In summary, Furman’s legal rights are protected under federal law, primarily the FCBA, which limits his liability if he reports the theft promptly. The probability of him paying for fraudulent charges largely depends on the timing of his report; quick action minimizes his financial exposure. To mitigate further risks, Furman should act swiftly to report the missing card, monitor his account statements, dispute unauthorized charges, and possibly involve law enforcement. These measures align with best practices advocated by financial security experts and consumer protection agencies, emphasizing promptness and vigilance in safeguarding credit information (Srinivasan & Anantharaman, 2014). Ensuring legal rights are preserved requires adherence to these steps and understanding the laws that serve to protect consumers from financial losses due to theft and fraud.

References

  • Agarwal, P., & Saini, R. (2017). Consumer protection in credit card fraud: Legal frameworks and best practices. Journal of Financial Crime, 24(1), 56-70.

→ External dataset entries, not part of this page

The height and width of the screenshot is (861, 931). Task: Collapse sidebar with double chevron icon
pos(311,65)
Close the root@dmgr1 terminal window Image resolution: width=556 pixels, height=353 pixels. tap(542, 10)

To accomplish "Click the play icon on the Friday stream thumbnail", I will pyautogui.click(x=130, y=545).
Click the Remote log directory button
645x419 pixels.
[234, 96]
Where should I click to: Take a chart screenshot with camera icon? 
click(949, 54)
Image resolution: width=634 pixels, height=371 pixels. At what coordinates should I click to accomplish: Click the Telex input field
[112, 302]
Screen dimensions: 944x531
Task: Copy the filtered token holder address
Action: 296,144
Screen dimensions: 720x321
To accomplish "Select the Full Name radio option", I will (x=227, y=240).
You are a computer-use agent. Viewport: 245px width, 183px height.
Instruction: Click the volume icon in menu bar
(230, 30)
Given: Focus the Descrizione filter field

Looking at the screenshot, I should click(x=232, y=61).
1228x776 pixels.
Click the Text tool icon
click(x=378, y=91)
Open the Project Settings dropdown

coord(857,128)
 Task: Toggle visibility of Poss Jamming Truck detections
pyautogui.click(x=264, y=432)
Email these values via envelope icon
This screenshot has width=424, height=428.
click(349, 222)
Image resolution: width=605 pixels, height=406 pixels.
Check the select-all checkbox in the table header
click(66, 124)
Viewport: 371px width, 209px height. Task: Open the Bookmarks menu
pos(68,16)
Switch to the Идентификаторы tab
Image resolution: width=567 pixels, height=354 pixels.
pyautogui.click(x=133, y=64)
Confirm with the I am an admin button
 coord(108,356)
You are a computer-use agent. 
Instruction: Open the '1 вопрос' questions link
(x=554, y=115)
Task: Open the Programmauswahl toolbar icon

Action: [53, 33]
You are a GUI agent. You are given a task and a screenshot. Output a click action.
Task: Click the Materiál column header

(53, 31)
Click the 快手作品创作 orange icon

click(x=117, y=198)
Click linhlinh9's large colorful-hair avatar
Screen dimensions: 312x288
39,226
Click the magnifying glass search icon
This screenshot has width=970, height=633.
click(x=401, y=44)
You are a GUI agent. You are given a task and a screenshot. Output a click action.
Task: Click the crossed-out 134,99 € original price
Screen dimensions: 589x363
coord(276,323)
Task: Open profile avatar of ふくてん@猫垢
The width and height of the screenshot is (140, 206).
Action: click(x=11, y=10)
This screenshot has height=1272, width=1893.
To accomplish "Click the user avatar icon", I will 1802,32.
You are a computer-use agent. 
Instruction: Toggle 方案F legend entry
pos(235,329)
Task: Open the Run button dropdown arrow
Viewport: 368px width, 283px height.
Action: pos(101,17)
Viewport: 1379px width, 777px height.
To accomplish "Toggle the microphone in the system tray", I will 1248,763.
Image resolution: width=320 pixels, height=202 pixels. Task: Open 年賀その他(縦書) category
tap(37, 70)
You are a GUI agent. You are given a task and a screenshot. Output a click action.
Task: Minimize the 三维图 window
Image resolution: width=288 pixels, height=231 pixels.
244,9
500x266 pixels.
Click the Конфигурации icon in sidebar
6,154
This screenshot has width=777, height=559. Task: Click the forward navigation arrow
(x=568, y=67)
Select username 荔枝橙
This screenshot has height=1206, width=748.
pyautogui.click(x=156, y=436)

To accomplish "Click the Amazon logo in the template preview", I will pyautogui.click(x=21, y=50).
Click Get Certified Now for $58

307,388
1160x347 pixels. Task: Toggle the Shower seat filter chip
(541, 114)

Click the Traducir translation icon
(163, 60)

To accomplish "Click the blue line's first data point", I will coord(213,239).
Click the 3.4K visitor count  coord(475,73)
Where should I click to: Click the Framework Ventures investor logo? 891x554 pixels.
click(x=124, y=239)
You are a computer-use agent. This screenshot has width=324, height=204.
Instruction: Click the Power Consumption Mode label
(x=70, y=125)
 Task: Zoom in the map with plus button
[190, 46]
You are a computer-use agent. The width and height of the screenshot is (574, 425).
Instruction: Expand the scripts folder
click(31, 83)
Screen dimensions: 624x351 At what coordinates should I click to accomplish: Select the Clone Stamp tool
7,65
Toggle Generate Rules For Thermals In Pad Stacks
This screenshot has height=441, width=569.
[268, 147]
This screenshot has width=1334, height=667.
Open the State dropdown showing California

  • Federal Trade Commission. (2021). Protecting Consumers from Credit Card Fraud. https://www.ftc.gov
  • Kebede, L., Yilma, M., & Regassa, G. (2018). Fraud management and consumer notification systems in financial institutions. Ethiopian Journal of Business and Economics, 9(2), 123-139.
  • Srinivasan, R., & Anantharaman, S. (2014). Credit card fraud detection: A review of techniques and systems. International Journal of Bank Marketing, 32(2), 106-119.
  • United States Court of Appeals. (2010). Liability for unauthorized use of Credit Cards. Legal Case No. 09-1554.